|Dating and the ArmyPage 1 of 2 (1, 2)|
|All women who end up a good woman, start out as a good woman.|
Go for it. If it doesn't end up where you want to be, it doesn't end up where you want to be.
On the other hand, if it does end up where you want to be, you end up with a good woman.
No guts, no glory. Perhaps you've heard that recently? (smile)
|Dating and the Army|
Posted: 3/26/2010 6:12:21 PM
|Hi, A few months ago, I sent you an email regarding a situation like this, and you were so nice to reply back to me, so now I want to reply to you.|
I am currently waiting for my guy and I won't see him again until Nov 2010, he left for Iraq in Nov 2009. We met in Aug 09 and right away he told me he was getting ready to deploy and couldn't get involved, as he also had trainings in Oklahoma, Ca and New Mexico before he deployed.
We basically only had the month of Sept together and even though we both tried NOT to get attached to each other, we ended up falling in love. Now, he's 47 and this is his 4th deployment to Iraq and he's been everywhere else besides. He's seen a lot of these long separation relationships fall completely apart, but I feel so blessed that he opened his heart to me.
He never asked me to "wait", he just told me he hoped I'd be here when he returns, as he sees us as being a long term relationship. I WANT to wait for him. I'm 42 and have seen enough bad guys to know when I have a good one. He's worth the wait.

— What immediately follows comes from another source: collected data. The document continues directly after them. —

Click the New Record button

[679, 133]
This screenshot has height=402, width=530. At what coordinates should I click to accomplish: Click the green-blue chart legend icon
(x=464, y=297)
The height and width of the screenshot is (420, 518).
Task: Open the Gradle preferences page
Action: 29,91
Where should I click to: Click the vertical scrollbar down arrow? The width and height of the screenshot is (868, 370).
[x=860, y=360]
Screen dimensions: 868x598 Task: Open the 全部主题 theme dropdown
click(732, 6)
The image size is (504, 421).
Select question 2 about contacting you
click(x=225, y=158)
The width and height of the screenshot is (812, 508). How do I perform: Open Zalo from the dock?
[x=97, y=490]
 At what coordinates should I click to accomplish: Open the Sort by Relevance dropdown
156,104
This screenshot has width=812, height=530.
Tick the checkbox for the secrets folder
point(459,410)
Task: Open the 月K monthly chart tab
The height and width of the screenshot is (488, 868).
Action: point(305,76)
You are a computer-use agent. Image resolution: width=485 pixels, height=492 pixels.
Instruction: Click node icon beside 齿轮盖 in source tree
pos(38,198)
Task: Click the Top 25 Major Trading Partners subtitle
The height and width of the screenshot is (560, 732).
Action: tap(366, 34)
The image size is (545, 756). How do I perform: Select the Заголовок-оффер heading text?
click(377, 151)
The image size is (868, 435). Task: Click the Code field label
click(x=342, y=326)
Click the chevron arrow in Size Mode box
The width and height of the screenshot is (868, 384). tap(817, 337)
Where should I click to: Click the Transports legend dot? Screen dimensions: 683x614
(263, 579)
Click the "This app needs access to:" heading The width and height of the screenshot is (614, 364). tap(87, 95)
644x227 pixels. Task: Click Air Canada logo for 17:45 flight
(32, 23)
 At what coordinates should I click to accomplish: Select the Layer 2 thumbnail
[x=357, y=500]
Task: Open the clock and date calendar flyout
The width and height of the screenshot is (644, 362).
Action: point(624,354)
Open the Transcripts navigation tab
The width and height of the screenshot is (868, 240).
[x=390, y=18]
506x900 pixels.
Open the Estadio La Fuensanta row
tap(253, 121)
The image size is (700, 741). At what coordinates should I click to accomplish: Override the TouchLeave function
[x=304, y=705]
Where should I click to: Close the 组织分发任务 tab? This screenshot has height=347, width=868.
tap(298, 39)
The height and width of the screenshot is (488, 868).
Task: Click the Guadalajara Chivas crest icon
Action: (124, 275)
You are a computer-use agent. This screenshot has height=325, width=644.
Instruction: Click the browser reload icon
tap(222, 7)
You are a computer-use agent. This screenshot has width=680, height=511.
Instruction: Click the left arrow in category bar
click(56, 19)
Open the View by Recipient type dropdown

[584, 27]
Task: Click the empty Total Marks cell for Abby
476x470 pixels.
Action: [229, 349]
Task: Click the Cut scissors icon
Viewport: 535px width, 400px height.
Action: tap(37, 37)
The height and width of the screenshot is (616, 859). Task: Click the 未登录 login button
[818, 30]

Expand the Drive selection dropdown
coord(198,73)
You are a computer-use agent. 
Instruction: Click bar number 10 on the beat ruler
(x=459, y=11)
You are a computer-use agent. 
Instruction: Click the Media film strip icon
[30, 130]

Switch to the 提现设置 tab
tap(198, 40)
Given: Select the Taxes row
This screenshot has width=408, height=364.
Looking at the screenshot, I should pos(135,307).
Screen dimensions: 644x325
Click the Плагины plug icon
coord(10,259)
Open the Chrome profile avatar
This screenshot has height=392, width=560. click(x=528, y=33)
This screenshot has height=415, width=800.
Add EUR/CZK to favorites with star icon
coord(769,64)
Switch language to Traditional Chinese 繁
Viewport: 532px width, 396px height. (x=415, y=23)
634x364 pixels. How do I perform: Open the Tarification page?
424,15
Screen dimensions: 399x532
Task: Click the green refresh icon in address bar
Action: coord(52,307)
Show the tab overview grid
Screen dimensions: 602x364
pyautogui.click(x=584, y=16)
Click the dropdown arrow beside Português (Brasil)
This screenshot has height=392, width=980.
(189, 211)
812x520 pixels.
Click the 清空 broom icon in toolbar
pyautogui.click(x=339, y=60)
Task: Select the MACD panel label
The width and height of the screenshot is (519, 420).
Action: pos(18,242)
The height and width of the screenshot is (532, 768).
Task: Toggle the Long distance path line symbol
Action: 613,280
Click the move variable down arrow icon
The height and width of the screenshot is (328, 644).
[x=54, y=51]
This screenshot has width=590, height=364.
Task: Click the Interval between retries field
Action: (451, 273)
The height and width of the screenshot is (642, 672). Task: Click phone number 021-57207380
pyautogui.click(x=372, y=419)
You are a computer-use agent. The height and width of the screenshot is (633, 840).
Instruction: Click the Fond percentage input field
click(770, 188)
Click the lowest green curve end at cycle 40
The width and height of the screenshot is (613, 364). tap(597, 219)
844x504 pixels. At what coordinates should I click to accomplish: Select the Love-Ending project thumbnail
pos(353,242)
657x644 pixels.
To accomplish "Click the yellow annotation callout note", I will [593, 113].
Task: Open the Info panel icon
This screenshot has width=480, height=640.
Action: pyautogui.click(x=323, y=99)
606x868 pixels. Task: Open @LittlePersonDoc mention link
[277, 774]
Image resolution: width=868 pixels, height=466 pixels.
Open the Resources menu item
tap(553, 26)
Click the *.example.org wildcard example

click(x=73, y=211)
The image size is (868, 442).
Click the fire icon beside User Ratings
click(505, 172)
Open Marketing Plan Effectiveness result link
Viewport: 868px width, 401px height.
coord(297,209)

In case you're wondering why I joined this site, if I am waiting for him...I wanted to meet other people, both male and female so that I could bounce my own opinions and doubts off of them. In the beginning, when he first deployed, he never called me, wrote me or emailed me. I realize now that he couldn't but at the time, I thought he was pulling away from me. Now that he's settled into his job, he's calling me several times a week and we email daily. In fact, as soon as I joined this site, I found you on a forum and since I knew you were military, I emailed you about my concerns over him not communicating with me and you emailed me back. Thanks again for your support.
All you can do, is be open to her and let this play out. She'll decide if she wants to wait for you. Do warn her about the lack of communication on your part if you're sent overseas. We women have romantic notions of a lonely soldier writing us love letters and if the calls and letters don't come, its easy to get discouraged. It took 2 months for my guy to get settled to where he could contact me and during those 2 months, I felt blown off. Now things are good though. Good Luck to you!
|Dating and the Army|
Posted: 3/27/2010 1:16:03 AM
|OP, I know this is several months after your original post and the situation has most likely resolved itself already, but I'll still throw my two cents into the pool.|
I truly believe that you should give the situation the chance to develop. It will, of course, be a choice that both of you will have to make. Make your feelings known to her and let her decide whether that is something she wants to do.
Military or not, we all have to decide if someone else is worth taking a chance on. You'll never know what might have been if you're not ready to put your cards on the table.